All applications for a refund must be made within 18 months after the date of transfer. To qualify you need to be a 1st time homebuyer (your spouse also cannot of owned a home while being your spouse.) you must be at least 18 years of age and you must occupy the home as your principal place of residence within 9 months of the date of transfer.

If purchasing a newly built home where the Agreement of Purchase and Sale was entered in prior to December 14 2007 you need to be entitled to a Tarion New Home Warranty. The refund can be processed by your lawyers office, be sure to advise your lawyer prior to the closing date if you qualify for the rebate.  You may also receive the rebate  by completing the “Ontario Land Transfer Tax Refund Affidavit For First-time Purchasers of Eligible Homes

Rebate Examples
Cost Of Home
Tax Payable
Tax Rebate
$100,000
$725
$725
$200,000
$1,725
$1,725
$300,000
$2,975
$2,000

New Mortgage Rules Will Affect House Prices and First Time Homebuyers

 

As of July 9th the government will be enforcing new mortgage rules in an attempt to discourage people from taking on new loans that will be less affordable when interest rates rise.

The biggest change for home buyers is there will no longer be injured mortgages of longer than 25 years offered.  (Insured mortgages are provided for those who don’t have a down payment of 20 per cent or greater, currently 30 year injured mortgages are offered.)

This is a move to try and reduce the debt load of Canadians and to encourage us to pay off debt quicker.

Another change is the maximum amount of equity homeowners can take out of their homes when refinancing is being reduced to 80 per cent from 85 per cent.

There will also be a new rule to ensure a loan is not too large of a percentage of a household’s income.

Finally, insured mortgages will be available only for homes with a purchase price lower than $1-million – a measure to ensure taxpayers do not back mortgages for the wealthy.

The new rules apply only to new government-insured mortgages after July 9. Existing mortgages with longer amortizations can be renewed as usual. However, those who wish to increase their loan amount on renewal will have to amortize over 25 years.

Many experts agree that home prices are currently inflated, particularly in Toronto and Vancouver, and are due for a correction. But there is much disagreement about how much of a prod the market actually needed.

Phil Soper, CEO of Royal LePage, believes that the government, which had already tightened the rules three times since 2008, should have let the market correct itself at this point. He was quoted in the Globe and Mail as saying:

 I supported the previous moves but I’m disappointed with this particular set of changes.  The market is clearly cooling on a national basis, and I’m concerned that what is essentially a Toronto problem is being attacked with a blunt instrument that’s going to hurt the housing market nationwide.

Mr.

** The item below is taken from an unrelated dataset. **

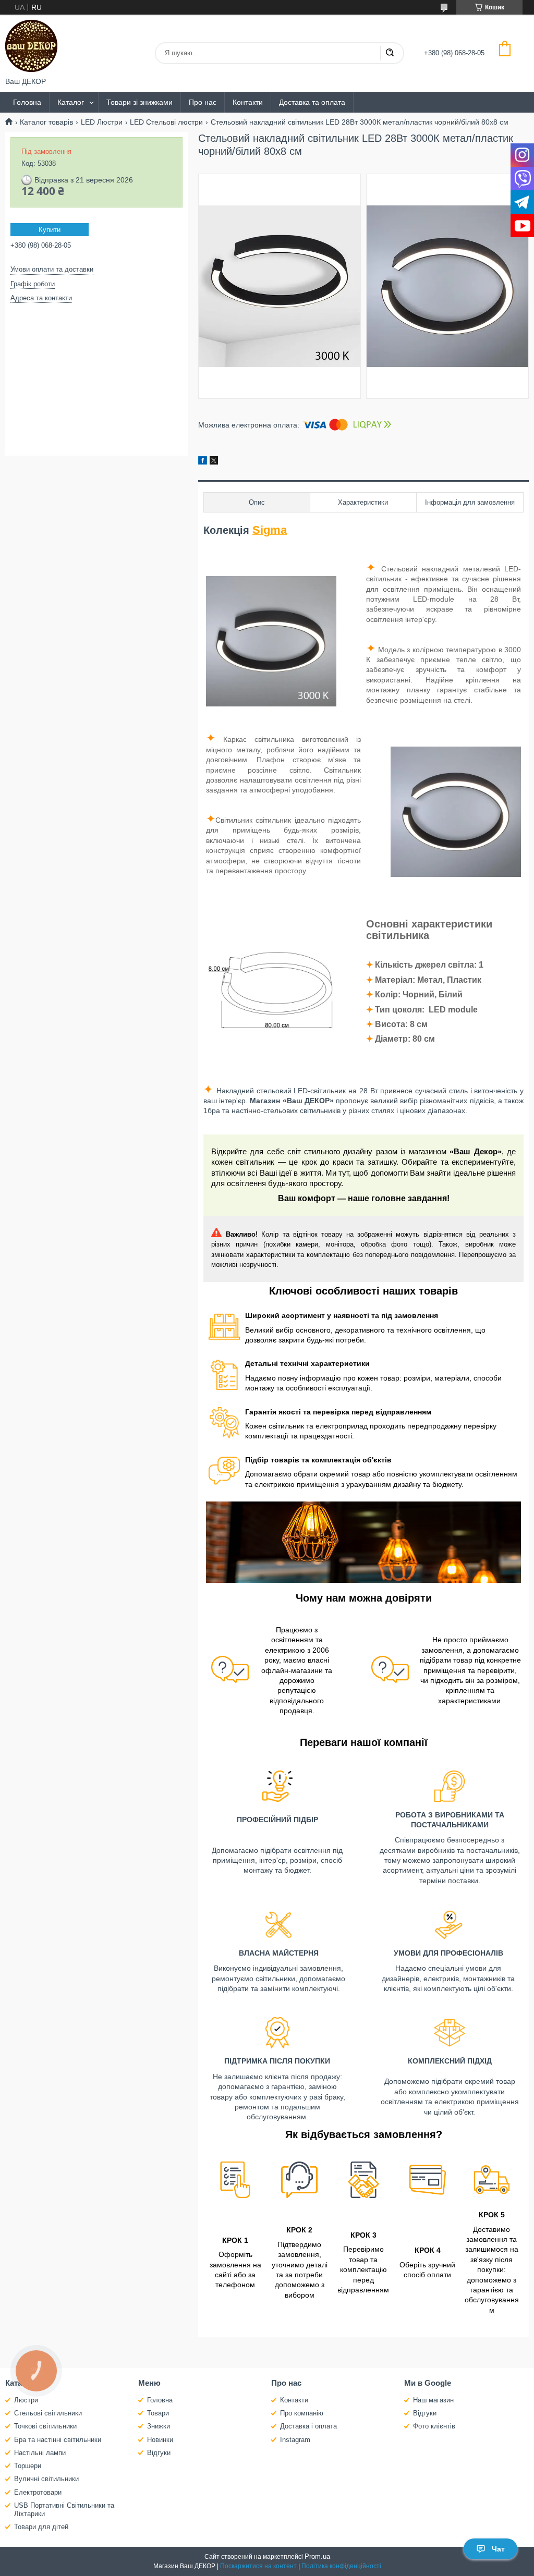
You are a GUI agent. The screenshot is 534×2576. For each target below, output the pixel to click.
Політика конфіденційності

Soper argued that many experts are too focused on house price growth, while signs of slower sales in the last month suggest that prices will fall on their own.

National house prices were actually down slightly (May to May) and these averages are being inflated by a few hot housing markets – Toronto and Vancouver.  House prices in Toronto rose by 8.5 per cent in April from a year earlier, a recent five-unit “fixer upper” semi-detached sold for $227,000 above asking price!

The moves are likely to have the greatest impact on first-time buyers looking for mid-priced homes. Economists say the changes are the equivalent of a 1-per-cent increase in interest rates.